▶ _Activities_
1: In the Recovery Fest article, quote the passage that opens with the words "Fortunately, a medical" and closes with "of the goal.".
2: Using the Recovery Fest article, mark each statement yes or no and quote the words that decide it: (a) Recovery Fest always takes place on the third Sunday of September. (b) This year's festival is the third one held. (c) Jim Tinger will be making the popcorn.

▶ _Given text_

Whether we think we personally know people affected by it or not, it’s impossible these days to avoid hearing the subject of the “opioid crisis” raised again and again. The Sackler family, owners of Purdue Pharma, who made a fortune promoting the reckless overprescription and overuse of OxyContin, have been put out of business in a $3 billion settlement; but the damage has already been done. Far too many Americans got a taste of sweet oblivion when opioids were all-too-easily available and found it difficult if not impossible to come back to living without them – often at great cost to their health, families and careers.
Fortunately, a medical and social services infrastructure that specializes in helping people overcome addictions has been developing over many decades. And although it’s still woefully underfunded, that network of dedicated professionals has enjoyed a high relative rate of success. Without realizing it, perhaps, you undoubtedly do know people who are thriving today, despite having struggled with chemical dependencies in the past. Reintegrating them into society to the point where the darker side of their personal history isn’t obvious, unless they choose to share it with people they trust, is a big part of the goal.
Here in Ulster County, “We have a network of practitioners working extremely hard, and working together,” to aid in that transition back to normalcy for people who have suffered from addictions. “There’s a strong commitment to collaboration.” So says Phoenix Kawamoto, head of the Office for Community Wellness in New Paltz, who is currently very busy organizing a free event at the Field of Dreams called Recovery Fest, to be held on the afternoon of Sunday, September 19.
Described as “a day of fun, support and honoring the journey of recovery from substance use and opioid use disorders,” the annual festival is back for the fourth time this year. “We paused during COVID and had three before that. It’s always the third Sunday of September,” Kawamoto says. “Each year it continues to grow.”
That couldn’t happen without plenty of collaborators, though; as Kawamoto notes, “I have very limited resources in everything I do through the Town.” The primary co-sponsors of the event are Step One Child and Family Guidance Center Addiction Services, Inc., which provides family-oriented treatment for chemical dependence at sites in Highland, Ellenville, Lake Katrine and Kingston; and the Ulster Prevention Council, a Kingston-based program of Family Services, Inc. that provides evidence-based substance use prevention workshops in Ulster County schools, agencies and the community.
On the local front, the New Paltz Youth Program (NPYP) has for years partnered closely with the Office for Community Wellness to organize fun, healthy, drug-and-alcohol-free activities for young people, such as New Paltz Eve, Holiday Hoopla and the Youth Center’s Halloween Haunted House. Kawamoto brims with praise for the NPYP volunteers and their leader, Jim Tinger: “They’re phenomenal. Jim will be manning the grill and I’ll be doing the popcorn.”

▶ _Input data_
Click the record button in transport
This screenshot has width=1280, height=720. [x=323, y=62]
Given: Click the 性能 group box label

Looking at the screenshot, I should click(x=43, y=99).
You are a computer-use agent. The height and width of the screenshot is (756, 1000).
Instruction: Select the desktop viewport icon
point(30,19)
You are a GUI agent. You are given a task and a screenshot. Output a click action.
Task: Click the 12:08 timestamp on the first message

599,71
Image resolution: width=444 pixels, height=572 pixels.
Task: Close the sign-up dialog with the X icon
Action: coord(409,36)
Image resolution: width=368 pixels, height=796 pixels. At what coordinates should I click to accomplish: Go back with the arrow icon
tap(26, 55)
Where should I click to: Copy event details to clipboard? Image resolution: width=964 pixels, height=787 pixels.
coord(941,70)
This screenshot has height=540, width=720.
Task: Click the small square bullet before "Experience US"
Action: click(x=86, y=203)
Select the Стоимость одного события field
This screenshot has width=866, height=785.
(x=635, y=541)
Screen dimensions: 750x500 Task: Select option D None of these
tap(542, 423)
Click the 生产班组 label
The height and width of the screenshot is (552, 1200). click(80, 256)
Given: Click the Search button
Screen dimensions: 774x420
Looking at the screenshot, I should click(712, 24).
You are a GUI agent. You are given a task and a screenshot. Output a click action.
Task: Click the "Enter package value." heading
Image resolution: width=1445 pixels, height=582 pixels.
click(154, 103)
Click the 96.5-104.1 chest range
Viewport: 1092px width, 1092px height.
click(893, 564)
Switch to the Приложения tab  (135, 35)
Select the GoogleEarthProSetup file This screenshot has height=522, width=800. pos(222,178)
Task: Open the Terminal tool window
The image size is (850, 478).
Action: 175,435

▶ _Answers per task_
1:
Fortunately, a medical and social services infrastructure that specializes in helping people overcome addictions has been developing over many decades. And although it’s still woefully underfunded, that network of dedicated professionals has enjoyed a high relative rate of success. Without realizing it, perhaps, you undoubtedly do know people who are thriving today, despite having struggled with chemical dependencies in the past. Reintegrating them into society to the point where the darker side of their personal history isn’t obvious, unless they choose to share it with people they trust, is a big part of the goal.

2:
(a) Yes: "It’s always the third Sunday of September,"
(b) No: "the annual festival is back for the fourth time this year."
(c) No: "Jim will be manning the grill and I’ll be doing the popcorn."